• _What you will do_: Identify and copy all lines of the material where the string "computer" is found.

• _Task data_:
▬▬▬▬▬▬

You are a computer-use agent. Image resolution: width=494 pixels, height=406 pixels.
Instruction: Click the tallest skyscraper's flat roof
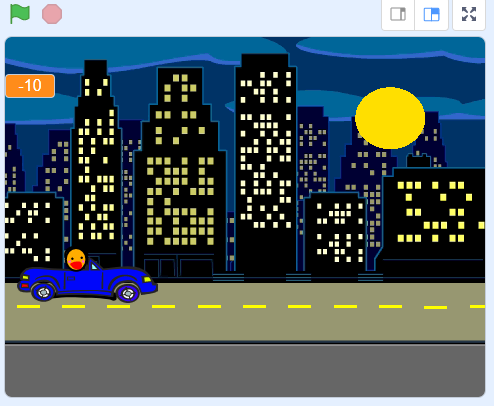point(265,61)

▬▬▬▬▬▬

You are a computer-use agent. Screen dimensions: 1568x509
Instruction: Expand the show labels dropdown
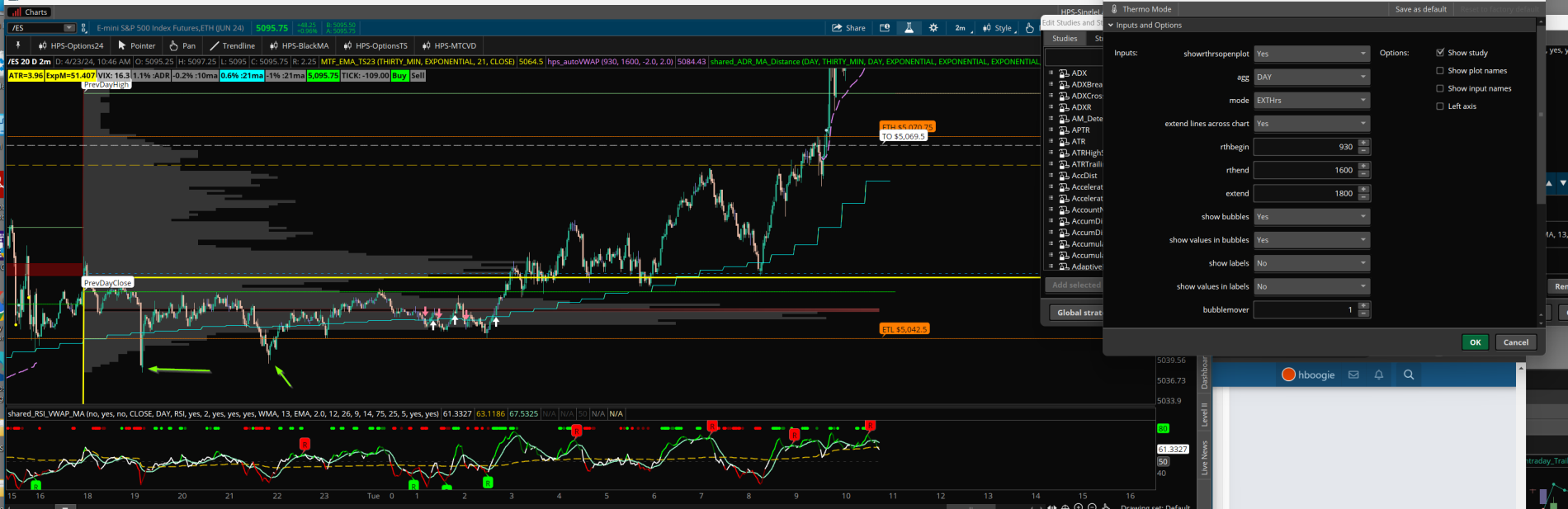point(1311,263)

▬▬▬▬▬▬

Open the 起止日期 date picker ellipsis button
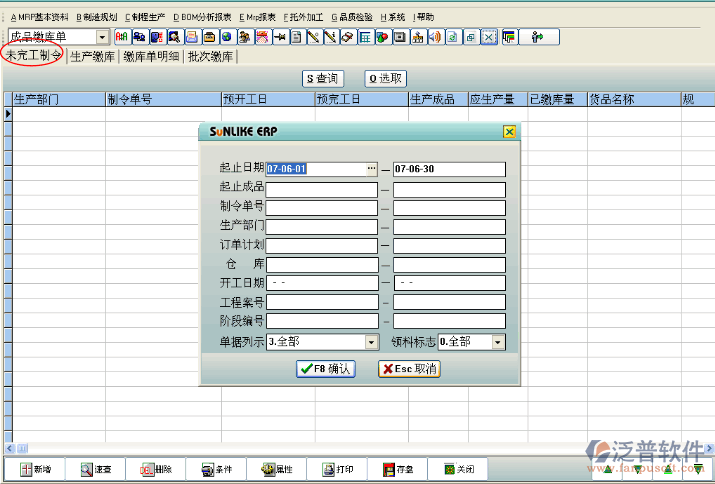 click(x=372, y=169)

▬▬▬▬▬▬

• _Exercise output_:
You are a computer-use agent. Image resolution: width=494 pixels, height=406 pixels.
You are a computer-use agent. Screen dimensions: 1568x509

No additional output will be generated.